Despite this research, Levick said, adolescents continue to face criminal prosecution as though their brains are fully developed.

“What are we doing holding six-, seven-, eight-, even 10- and 11-year-olds even remotely responsible for criminal activity?” Levick asked. “Even though it is in juvenile court, we tend to apply the same legal considerations in terms of mens rea, criminal intent.”

Levick said many state legislatures have not adapted to accommodate findings in brain development. Instead, they reflect the idea that teens have the cognitive abilities of adults.

“The states have been very slow to catch up,” Levick said, though she noted that California raised the minimum age for prosecution in the adult criminal justice system to 16.

Casey said adolescents are more sensitive to emotional information in the context of social interaction, threat, reward, and stress — a reaction that has practical implications for the justice system. In an experiment examining whether teens choose to go through a yellow light while driving, Casey said, participants took more risks when with friends.

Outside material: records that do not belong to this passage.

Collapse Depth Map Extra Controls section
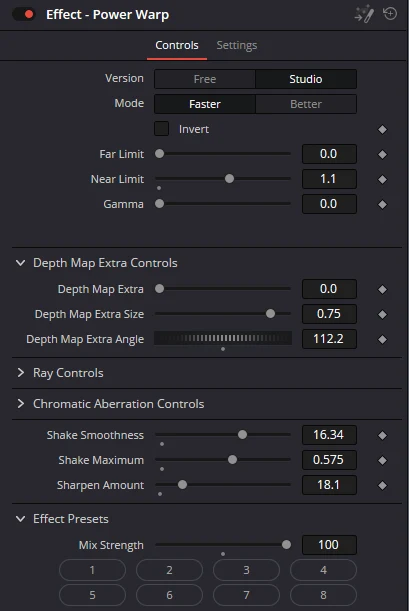The width and height of the screenshot is (409, 611). point(21,263)
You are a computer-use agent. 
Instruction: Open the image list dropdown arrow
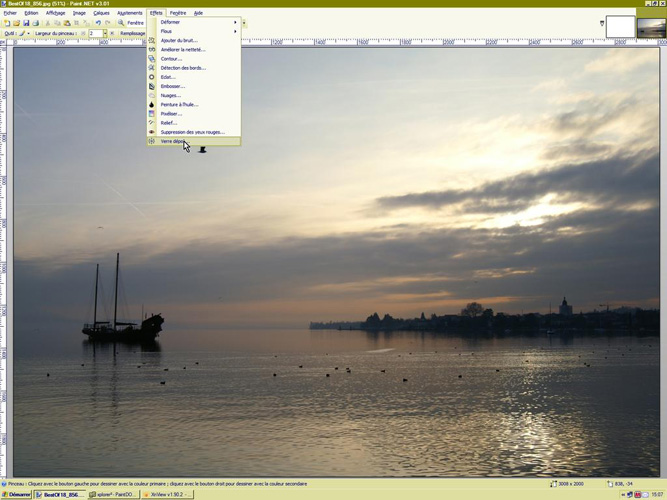pos(602,23)

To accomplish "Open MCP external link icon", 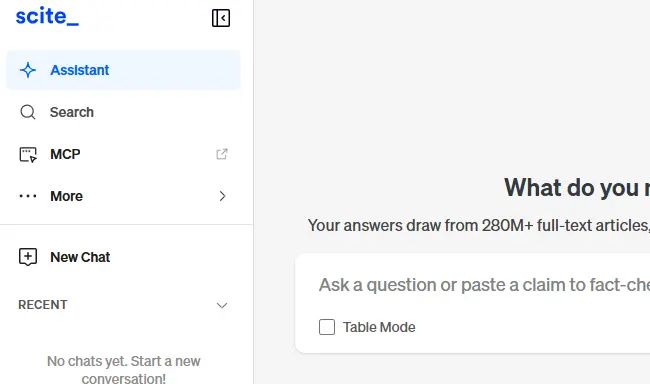I will (222, 154).

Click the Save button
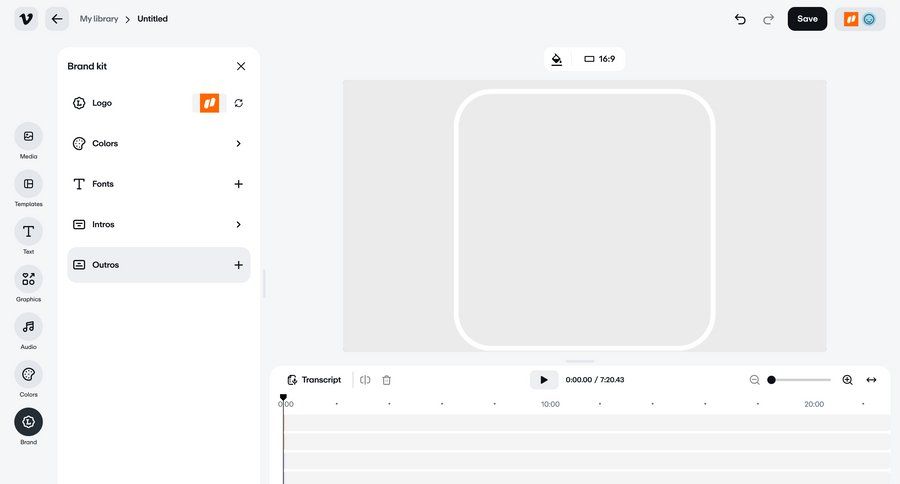coord(807,19)
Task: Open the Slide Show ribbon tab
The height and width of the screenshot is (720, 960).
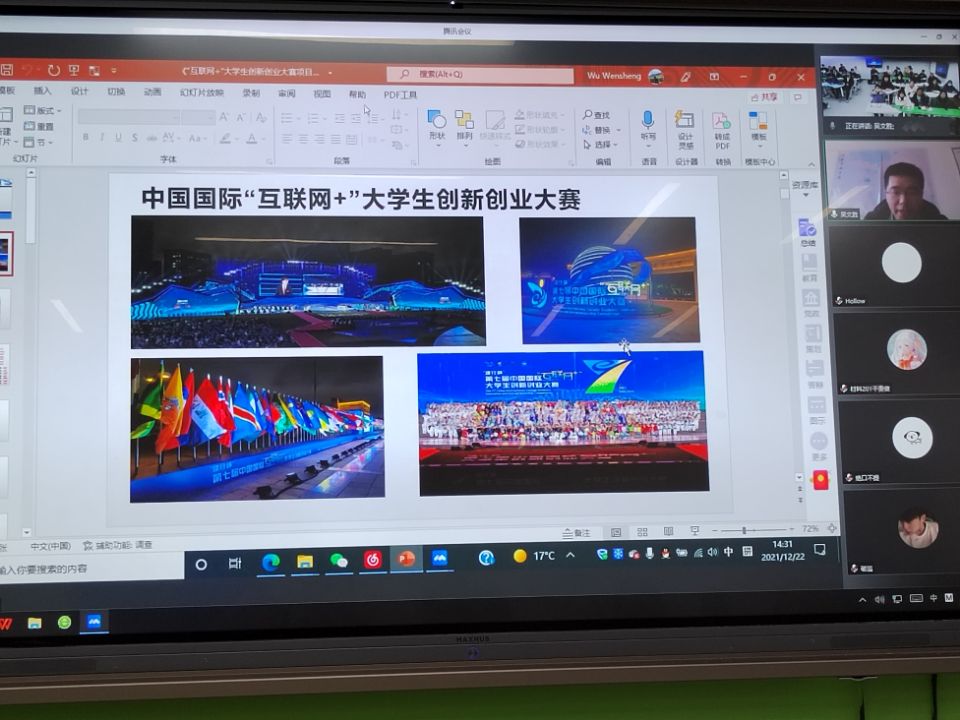Action: [x=201, y=93]
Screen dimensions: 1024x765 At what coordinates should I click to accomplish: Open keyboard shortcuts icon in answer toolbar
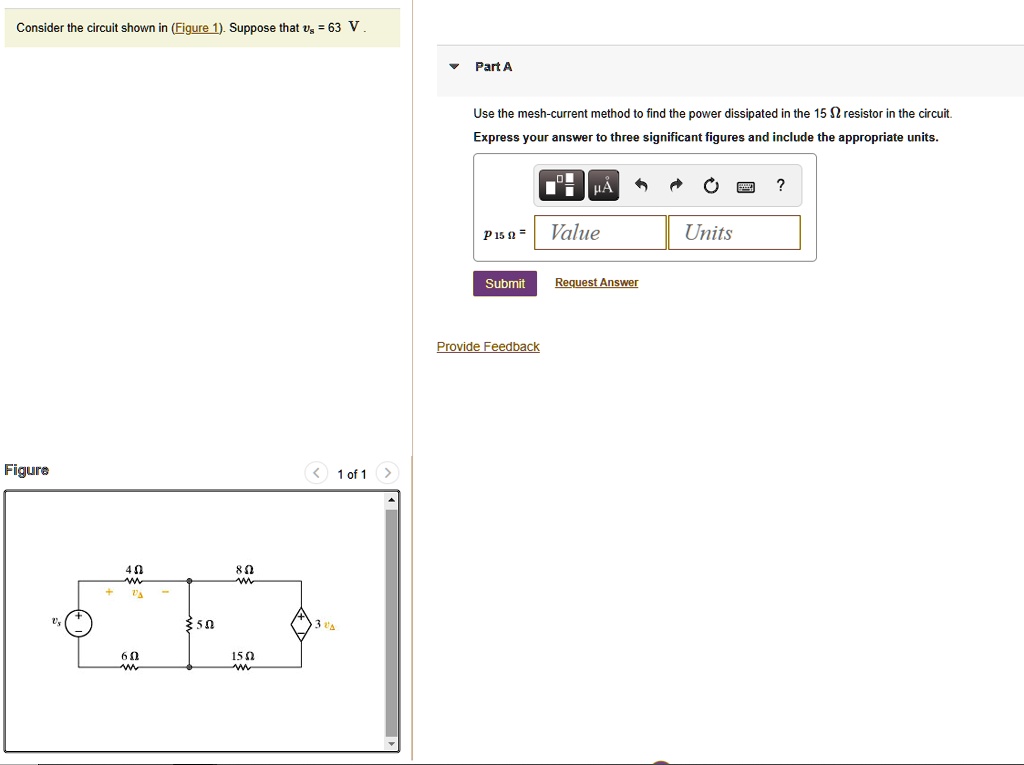click(746, 185)
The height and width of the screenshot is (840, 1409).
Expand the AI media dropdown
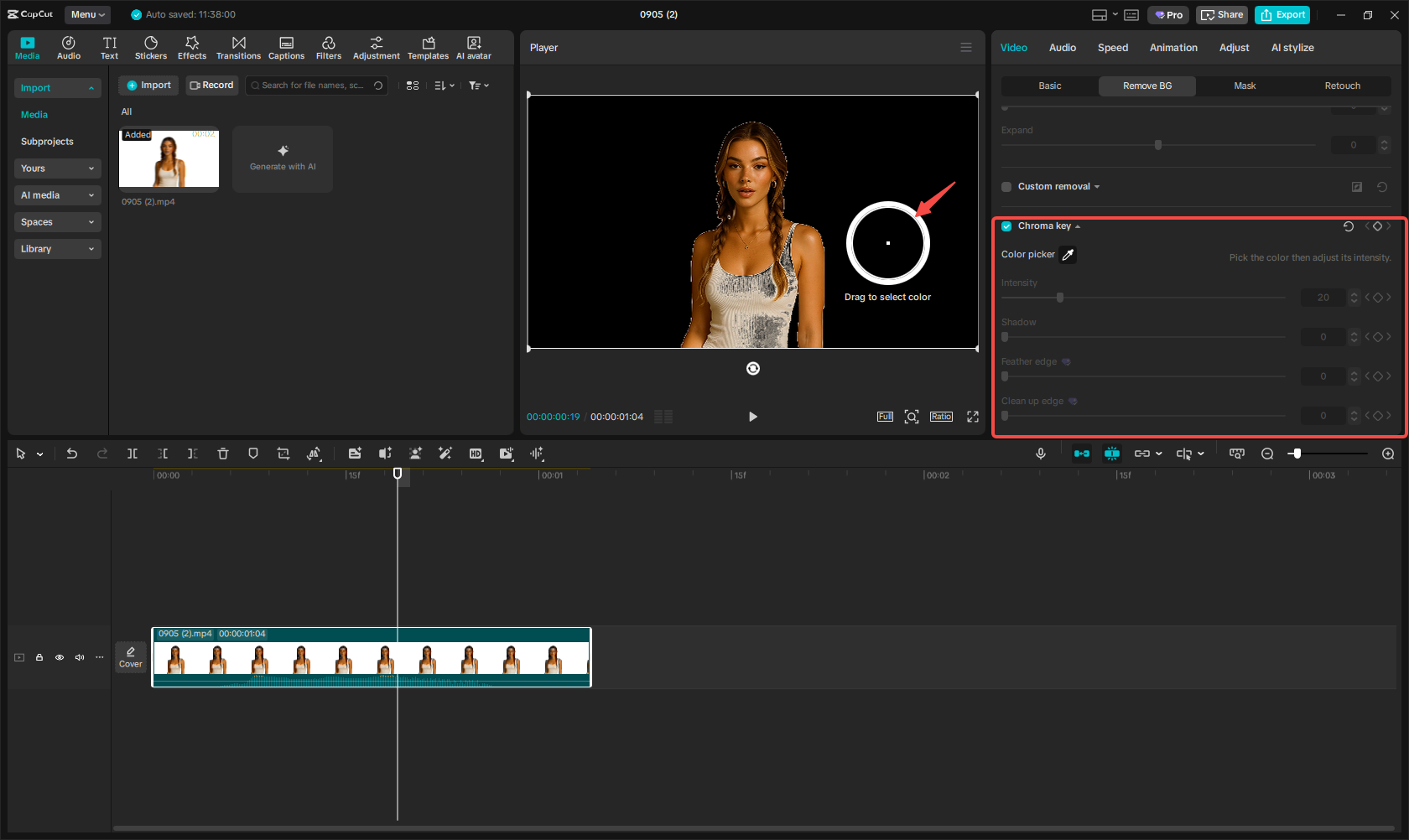click(57, 195)
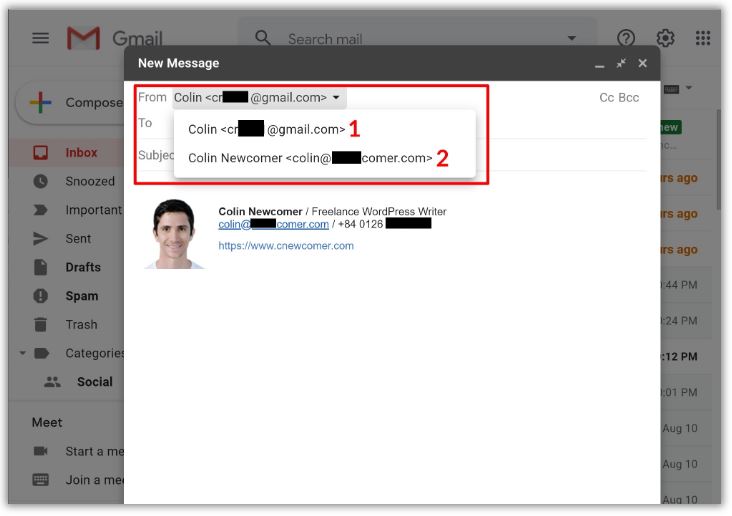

“The minute you put a peer in the room, what we see is a significant increase in these risky decisions and also in the number of crashes,” Casey said.

Levick acknowledged the effectiveness of behavioral treatment for children but added that in reality, the juvenile justice system rarely provides treatment because judges often determine there is “not enough time” for treatment while in the juvenile system.

She added that the U.S. court system is “rare” in that it has “51 different jurisdictions” instead of a national standard, with each having authority to design its own juvenile justice system and “relatively minimal limitations” in the U.S. Constitution.

“The availability of treatment and the access to treatment has real consequences for the changing behaviors that we are able to chart among adolescents in terms of the age crime curve,” Levick said.

“It’s about getting the right treatment,” Casey said, concurring.